Validate Binary Search Tree (Check for Binary Search Tree)

Problem Statement: You have been given root of a binary tree. Your task is to find whether the given binary tree is valid binary search tree or not.

A binary tree is considered valid if it satisifes below conditions:

• 1. Left subtree of a node contains only nodes with values less than the node's value.
• 2. Right subtree of a node contains only nodes with values greater than the node's value.
• 3. Both the left and right subtrees must be binary search trees.

Example:

Input: root = [10, 8, 25, 5, 9, 22]
Output: true

Approach 1:

Simple inorder traversal and storing the nodes value in ArrayList and lastly checking whether the ArrayList is in sorted order or not.
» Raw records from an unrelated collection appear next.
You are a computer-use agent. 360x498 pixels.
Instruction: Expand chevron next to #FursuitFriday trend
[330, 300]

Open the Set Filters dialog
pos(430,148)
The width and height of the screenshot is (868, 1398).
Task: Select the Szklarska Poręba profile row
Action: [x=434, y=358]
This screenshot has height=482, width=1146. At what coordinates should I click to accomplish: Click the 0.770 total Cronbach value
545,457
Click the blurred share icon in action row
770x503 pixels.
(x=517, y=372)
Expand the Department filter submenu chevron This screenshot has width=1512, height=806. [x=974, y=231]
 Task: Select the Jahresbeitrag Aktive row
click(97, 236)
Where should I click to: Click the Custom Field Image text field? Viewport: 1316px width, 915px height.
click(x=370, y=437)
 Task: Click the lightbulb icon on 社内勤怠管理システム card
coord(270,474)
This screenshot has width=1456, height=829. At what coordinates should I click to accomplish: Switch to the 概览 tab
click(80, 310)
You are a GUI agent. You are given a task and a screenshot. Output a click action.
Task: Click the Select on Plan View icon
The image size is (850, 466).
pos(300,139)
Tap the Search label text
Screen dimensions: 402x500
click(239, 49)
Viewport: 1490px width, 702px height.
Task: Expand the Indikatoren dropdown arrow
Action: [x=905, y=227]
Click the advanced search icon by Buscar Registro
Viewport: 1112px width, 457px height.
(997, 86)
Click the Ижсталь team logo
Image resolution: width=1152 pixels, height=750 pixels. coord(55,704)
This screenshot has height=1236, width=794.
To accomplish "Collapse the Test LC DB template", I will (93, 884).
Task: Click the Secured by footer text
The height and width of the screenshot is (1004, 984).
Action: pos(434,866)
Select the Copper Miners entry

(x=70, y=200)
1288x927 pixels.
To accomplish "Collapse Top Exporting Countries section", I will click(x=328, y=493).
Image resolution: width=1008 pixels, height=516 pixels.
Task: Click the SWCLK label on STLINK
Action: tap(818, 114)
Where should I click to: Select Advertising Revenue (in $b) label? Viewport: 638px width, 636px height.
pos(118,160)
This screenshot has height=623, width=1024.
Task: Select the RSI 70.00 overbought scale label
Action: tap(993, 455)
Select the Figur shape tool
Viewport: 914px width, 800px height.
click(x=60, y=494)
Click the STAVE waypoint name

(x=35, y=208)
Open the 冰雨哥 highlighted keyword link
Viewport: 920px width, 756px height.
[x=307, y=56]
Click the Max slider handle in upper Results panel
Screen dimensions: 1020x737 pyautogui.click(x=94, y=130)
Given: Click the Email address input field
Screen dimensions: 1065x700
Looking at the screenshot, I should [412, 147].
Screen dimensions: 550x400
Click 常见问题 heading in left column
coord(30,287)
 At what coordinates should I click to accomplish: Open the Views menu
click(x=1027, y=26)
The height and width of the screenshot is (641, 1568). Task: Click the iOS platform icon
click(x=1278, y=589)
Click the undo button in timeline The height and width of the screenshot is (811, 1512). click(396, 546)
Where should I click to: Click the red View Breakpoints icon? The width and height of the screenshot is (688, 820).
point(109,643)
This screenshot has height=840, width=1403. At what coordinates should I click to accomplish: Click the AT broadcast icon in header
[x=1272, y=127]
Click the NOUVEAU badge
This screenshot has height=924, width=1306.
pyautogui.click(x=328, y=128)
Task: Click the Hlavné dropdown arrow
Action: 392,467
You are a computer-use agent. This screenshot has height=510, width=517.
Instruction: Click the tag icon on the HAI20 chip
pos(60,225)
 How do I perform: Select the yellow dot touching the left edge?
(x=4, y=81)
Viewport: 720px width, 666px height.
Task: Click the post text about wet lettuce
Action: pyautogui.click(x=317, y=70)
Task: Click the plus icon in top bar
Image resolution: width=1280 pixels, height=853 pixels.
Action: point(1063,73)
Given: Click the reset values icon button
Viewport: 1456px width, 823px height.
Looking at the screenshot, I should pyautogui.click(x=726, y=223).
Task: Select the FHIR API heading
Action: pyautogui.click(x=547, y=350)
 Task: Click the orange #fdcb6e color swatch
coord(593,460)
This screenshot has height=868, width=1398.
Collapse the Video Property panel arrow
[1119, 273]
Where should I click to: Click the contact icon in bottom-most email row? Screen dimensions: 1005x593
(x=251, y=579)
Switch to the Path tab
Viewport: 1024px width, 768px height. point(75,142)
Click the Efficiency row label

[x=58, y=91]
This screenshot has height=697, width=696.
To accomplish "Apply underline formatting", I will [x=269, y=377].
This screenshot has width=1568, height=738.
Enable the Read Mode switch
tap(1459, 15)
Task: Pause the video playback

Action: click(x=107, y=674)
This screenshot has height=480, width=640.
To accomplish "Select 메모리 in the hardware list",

If the ArrayList is in sorted order and doesn't contain any duplicates it means the given tree is a valid binary search tree otherwise not.

Complexity Analysis:

Time Complexity: O(n) for Traversing the nodes of tree + O(n) traversing the list. O(2n).

Space Complexity: O(n) for storing the nodes values.

Approach 2:

Maintain a pointer prev and keep comparing the current node value with prev. If at any stage prev node value becomes greater than or equal to current node value then it is not valid Binary Search Tree.

Code Implementation:

• Java

public class Solution {

// Constructor

static class Node {

int data;

Node left, right;

Node(int key) {

data = key;

left = right = null;

}

}

static Node prev = null; // keeps track of previous node

private static boolean isValidBST(Node root) {

// if root is null return true

if (root == null)

return true;

// go to left of node

if (!isValidBST(root.left)) {

return false;

}

// compare with prev node

if (prev != null && root.data <= prev.data)

return false;

// assign root value to prev

prev = root;

// go to right of node

if (!isValidBST(root.right)) {

return false;

}

// means condtions of BST is followed till now so return true

return true;

}

public static void main(String[] ans) {

/*

* Creating Binary Search Tree The created BST is same as in the above given

* figure (refer figure for reference)

*/

Node root = new Node(10);

root.left = new Node(8);

root.right = new Node(25);

root.left.left = new Node(5);

root.left.right = new Node(9);

root.right.left = new Node(22);

// calling the isValidBST method and printing the answer

System.out.println(isValidBST(root));

}

}

Output:

true

Complexity Analysis:

Time Complexity: O(n), where n is the number of nodes in tree.

Space Complexity: Considering the stack space, if the tree is balanced then O(log n) and if tree is unbalanced then O(n).